Mes amis savent combien j’aime (de loin) l’Algérie, son histoire, ses musiques, ses écrivains. Mais…
J’appartiens à cette minorité qui croit encore que «khawa khawa» n’est pas qu’une vaine expression ou un slogan de pacotille. Quand je voyage loin de mon pays, les premiers qui viennent vers moi, ou vers qui je vais spontanément, sont des Algériens. En plus des Marocains, bien sûr, mais avant tous les autres. Et cela veut dire beaucoup. Mais…
J’ai vibré quand l’Algérie a battu l’Allemagne au Mondial 1982, même si le match a été royalement ignoré par la télévision marocaine. Ce match anthologique, j’ai attendu plusieurs mois avant de le voir sur une VHS de très mauvaise qualité, avec un son grésillant et des images pourries. Et j’ai vibré.
Et j’ai enragé quand cette même Allemagne s’est arrangée avec l’Autriche dans ce qui reste le match de la honte, pour barrer le chemin du 2ème tour aux Algériens.
Eh oui, mon ami. Mais…
C’est grâce à Merzak Allouache que j’ai eu l’un de mes premiers vrais frissons au cinéma avec l’inoubliable «Omar Gatlato» (1976). Et c’est avec Kateb Yacine, son «Nedjma» et sa fameuse réflexion sur le drame des Mohamed, tous ces marginaux et ces laissés pour compte qui portent sur leurs faibles épaules le même prénom que le prophète de l’islam, que j’ai compris que la plume était une arme extraordinaire pour réparer la Hogra. Mais…
J’aime le symbole que représente Djamila Bouhired, les chants des Aurès et de Kabylie, Idir, Djamel Allam, Djaâfar Aït Menguellet, Khaled, El Hadj El Anka, le gharnati de Tlemcen, le chaâbi d’Alger, le raï d’Oran, le malouf de Constantine, les chroniques de Kamel Daoud, les colères et les excès de Rachid Boudjedra ou Boualem Sansal. Mais…
Je ne suis même pas choqué quand des médias algériens voient la fameuse «main du makhzen» dans les récents déboires des Fennecs, dans les feux de forêt du Nord-Est algérien, ou dans cette image pitoyable renvoyée par «J’irai dormir chez vous» d’Antoine de Maximy. Ni choqué, ni rien du tout. Je préfère en sourire.

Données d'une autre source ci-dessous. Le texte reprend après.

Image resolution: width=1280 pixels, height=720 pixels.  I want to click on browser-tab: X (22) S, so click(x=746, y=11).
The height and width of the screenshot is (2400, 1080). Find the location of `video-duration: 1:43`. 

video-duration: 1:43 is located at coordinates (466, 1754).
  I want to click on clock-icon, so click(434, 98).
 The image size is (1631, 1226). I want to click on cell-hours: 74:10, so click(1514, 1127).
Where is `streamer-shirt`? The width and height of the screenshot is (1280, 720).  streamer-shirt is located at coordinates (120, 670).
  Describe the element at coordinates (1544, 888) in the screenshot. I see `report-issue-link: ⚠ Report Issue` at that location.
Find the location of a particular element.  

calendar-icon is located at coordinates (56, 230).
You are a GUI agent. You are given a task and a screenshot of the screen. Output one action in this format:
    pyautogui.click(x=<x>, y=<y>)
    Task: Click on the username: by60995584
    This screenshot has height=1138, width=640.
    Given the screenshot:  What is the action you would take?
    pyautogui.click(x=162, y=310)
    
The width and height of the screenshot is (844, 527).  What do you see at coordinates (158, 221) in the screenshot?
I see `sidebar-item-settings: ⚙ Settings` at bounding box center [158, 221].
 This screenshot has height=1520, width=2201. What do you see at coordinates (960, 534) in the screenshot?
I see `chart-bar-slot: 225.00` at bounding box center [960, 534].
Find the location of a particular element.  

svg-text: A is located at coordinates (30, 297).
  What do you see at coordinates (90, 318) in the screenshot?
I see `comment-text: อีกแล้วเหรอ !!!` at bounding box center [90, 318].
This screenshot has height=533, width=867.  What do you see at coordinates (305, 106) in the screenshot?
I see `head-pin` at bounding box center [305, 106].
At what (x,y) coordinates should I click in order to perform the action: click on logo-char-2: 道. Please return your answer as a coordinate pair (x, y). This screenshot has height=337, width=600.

La main du makhzen? Vraiment? Carrément? Sans rire?
Bien entendu, je n’aime pas toutes les Algéries. Mais celle qui n’existe que dans ma tête. J’aime un idéal, un fantasme, un rêve peut-être, un mirage. Je n’ai jamais mis les pieds en Algérie. Je ne connais rien de ce pays parce qu’il me semble si loin. J’ai voyagé dans bien des pays fermés, lointains, parfois en guerre, où l’obtention du visa ressemble à un parcours du combattant, et où il est déconseillé, voire interdit, de marcher sans «compagnon».
Mais je n’ai pas pu me rendre en Algérie. Jamais. On m’en a dissuadé. Fortement.
J’ai des amis algériens, des proches algériens. Mais il m’est plus facile d’aller sur la lune que de leur rendre visite, alors qu’ils sont juste là, derrière ce tracé frontalier qui sépare les deux peuples.
Amis algériens, je ne suis pas Antoine de Maximy, je n’irai pas dormir chez vous. Pas encore. J’espère pouvoir le faire un jour. Mais vous pouvez venir dormir chez moi, chez nous. Bien à vous.